Значит, и Робер это понял. Значит, все потеряно. Я ее не удержу, нет, и она права — лучше уж сразу конец.
— Прощай, — говорит Натали, и лицо ее становится серым, как пыль на окнах. — Если можешь, продолжай держаться. Я уже не могу.
Она идет к двери на террасу, осторожно, словно балансирует на доске, переброшенной через пропасть. Я сижу, не в силах пошевельнуться, не в силах даже крикнуть. Дальше повторяется, как в неотвязном кошмаре, сцена ухода Валери: на фоне синего неба и пологих зеленых холмов возникает девический силуэт, потом дверь захлопывается, слышны легкие, стремительные, нетерпеливые шаги — вниз, вниз, по деревянным ступенькам, вниз, вниз, к свободе и смерти.
Только на этот раз я не встаю, не пытаюсь броситься вслед, и Констанс не приходит спасать меня от себя самого. Я продолжаю сидеть, даже когда дверь библиотеки распахивается с такой силой, что бьет о стену и от этого удара дребезжат стекла книжных шкафов. Я только смотрю на Марка и молчу. Мне уже все равно, и я ничего не могу поделать.
«Больше я не вытяну, надо кончать. Да и ему плохо. Опасная это игра, но раз уж начал… Нет, я скоро свалюсь от усталости. Я не думал, что это потребует такого напряжения… то есть не думал, что я не выдержу. А он? Ну да, ему намного тяжелее оттого, что я устал, не успеваю за всем следить… Но до чего он изранен, бедняга! Чего ни коснись, все сводится в конечном счете к войне, к лагерю, и от этого не уйдешь… Надо кончать, а мне страшно. Да, страшно, и все тут.

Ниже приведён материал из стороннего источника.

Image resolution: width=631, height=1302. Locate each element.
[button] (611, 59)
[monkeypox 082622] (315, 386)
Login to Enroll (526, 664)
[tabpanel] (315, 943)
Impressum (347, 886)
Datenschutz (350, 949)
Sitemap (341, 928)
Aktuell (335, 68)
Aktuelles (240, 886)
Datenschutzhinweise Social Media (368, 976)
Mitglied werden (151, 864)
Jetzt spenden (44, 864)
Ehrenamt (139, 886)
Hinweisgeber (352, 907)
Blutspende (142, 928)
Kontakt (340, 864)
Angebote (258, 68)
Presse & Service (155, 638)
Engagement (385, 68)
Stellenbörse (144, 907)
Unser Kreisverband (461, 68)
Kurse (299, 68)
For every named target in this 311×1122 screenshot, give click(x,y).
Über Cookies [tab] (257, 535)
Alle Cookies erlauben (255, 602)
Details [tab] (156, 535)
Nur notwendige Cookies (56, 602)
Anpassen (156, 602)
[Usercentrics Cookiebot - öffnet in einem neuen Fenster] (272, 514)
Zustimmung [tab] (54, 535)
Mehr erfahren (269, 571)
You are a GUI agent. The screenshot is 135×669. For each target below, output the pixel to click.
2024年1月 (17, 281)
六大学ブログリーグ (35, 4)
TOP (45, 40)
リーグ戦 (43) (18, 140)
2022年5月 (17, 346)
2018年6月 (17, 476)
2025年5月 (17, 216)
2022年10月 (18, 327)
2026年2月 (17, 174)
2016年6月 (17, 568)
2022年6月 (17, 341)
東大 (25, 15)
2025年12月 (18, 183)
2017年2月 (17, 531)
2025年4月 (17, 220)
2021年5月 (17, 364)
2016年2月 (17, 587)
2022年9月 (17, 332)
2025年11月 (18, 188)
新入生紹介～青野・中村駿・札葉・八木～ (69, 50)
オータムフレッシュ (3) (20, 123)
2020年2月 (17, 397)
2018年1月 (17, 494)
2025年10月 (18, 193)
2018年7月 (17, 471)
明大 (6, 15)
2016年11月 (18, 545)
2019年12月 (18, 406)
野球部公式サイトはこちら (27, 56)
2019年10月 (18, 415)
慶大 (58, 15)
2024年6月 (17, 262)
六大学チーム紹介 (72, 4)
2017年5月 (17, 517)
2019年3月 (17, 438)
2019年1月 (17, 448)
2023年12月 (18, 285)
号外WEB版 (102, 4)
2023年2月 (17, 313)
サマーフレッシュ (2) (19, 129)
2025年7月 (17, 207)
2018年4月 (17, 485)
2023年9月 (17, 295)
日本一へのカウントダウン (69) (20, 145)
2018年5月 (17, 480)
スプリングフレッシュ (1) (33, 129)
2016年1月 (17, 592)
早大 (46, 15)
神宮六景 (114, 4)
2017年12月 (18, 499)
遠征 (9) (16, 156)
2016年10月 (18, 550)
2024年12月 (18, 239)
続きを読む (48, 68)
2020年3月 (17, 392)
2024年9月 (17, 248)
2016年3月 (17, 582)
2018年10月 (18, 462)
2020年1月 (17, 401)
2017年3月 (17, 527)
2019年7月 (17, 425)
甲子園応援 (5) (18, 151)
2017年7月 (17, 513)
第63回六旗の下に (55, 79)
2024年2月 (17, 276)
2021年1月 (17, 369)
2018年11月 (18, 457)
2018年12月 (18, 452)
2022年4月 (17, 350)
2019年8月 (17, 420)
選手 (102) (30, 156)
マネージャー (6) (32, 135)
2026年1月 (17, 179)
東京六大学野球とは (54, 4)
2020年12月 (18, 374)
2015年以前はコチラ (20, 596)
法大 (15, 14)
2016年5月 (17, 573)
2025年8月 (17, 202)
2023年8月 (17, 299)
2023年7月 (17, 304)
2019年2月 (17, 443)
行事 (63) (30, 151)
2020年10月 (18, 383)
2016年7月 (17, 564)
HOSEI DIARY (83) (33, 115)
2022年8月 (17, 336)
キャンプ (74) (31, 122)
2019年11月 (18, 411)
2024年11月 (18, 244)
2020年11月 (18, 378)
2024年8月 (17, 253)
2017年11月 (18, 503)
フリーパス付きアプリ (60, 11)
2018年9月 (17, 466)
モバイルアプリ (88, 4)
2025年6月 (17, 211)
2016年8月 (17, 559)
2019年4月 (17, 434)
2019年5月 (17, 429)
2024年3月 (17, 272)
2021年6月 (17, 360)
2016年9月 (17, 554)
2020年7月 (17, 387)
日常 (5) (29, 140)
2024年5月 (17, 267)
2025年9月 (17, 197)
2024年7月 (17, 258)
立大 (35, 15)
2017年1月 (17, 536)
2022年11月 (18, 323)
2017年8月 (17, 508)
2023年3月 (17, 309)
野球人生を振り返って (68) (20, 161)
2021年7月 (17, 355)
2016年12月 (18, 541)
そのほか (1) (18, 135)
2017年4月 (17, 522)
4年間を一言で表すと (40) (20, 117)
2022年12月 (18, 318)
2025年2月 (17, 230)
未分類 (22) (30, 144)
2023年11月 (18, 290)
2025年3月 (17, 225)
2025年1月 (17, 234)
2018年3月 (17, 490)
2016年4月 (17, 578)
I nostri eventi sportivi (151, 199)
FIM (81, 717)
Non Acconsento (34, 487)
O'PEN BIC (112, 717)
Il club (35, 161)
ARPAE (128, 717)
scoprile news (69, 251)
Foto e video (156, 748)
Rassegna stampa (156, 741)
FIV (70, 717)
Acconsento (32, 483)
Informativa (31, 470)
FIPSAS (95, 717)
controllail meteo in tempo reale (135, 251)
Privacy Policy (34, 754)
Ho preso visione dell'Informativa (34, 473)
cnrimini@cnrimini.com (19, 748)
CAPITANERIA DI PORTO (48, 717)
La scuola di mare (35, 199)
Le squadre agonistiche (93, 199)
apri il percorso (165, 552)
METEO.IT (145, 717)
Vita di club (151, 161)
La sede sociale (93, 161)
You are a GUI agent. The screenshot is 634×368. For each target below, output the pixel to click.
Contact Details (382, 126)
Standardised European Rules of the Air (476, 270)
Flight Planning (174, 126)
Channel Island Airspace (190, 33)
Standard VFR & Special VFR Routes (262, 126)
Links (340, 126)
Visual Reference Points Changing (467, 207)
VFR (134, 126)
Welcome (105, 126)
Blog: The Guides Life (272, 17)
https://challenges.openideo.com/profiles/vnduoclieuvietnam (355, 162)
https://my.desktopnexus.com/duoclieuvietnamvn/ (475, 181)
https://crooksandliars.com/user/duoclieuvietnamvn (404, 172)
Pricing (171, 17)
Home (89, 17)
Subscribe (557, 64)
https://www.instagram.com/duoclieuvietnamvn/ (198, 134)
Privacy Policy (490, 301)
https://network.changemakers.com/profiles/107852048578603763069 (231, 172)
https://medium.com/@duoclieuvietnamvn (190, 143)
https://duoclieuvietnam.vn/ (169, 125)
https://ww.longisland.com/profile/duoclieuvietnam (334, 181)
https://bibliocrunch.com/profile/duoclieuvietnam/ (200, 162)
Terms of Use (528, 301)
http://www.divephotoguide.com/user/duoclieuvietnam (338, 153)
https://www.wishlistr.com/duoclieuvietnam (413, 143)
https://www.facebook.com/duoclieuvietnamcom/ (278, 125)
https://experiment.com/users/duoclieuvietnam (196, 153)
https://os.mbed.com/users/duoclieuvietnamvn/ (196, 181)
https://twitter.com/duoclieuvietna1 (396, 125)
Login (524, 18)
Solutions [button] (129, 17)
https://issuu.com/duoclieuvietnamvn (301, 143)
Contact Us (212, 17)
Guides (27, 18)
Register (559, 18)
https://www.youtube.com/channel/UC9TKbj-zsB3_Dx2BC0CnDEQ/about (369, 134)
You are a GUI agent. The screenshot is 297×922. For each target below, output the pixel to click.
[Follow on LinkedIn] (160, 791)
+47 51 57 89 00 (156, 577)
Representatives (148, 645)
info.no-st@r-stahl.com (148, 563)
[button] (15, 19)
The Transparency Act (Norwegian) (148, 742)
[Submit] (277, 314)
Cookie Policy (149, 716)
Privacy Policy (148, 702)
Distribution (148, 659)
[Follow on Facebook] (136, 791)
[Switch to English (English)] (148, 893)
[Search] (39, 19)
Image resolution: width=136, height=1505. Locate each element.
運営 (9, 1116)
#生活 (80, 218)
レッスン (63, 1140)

Боюсь, что я сделал такую ошибку…»
Марк стоит, широко расставив ноги и засунув руки глубоко в карманы. Он ссутулился и нагнул голову к левому плечу. Так он делает, когда собирается драться. Марк не в меня, он умеет драться молча, спокойно, без ярости, но всерьез, по-деловому.
— Натали ушла? — отрывисто и глухо спрашивает он.
Я молчу. Он тоже хочет уйти, да? Так вот — мне все равно. Уходите все, а потом и я пойду — прогуляюсь по берегу Сены перед смертью, подышу напоследок этим прекрасным, свежим, смертоносным воздухом! Последний завтрак осужденного перед казнью. На закуску — пилюля.
— Ушла! — констатирует Марк почти спокойно. — Ну, так вот…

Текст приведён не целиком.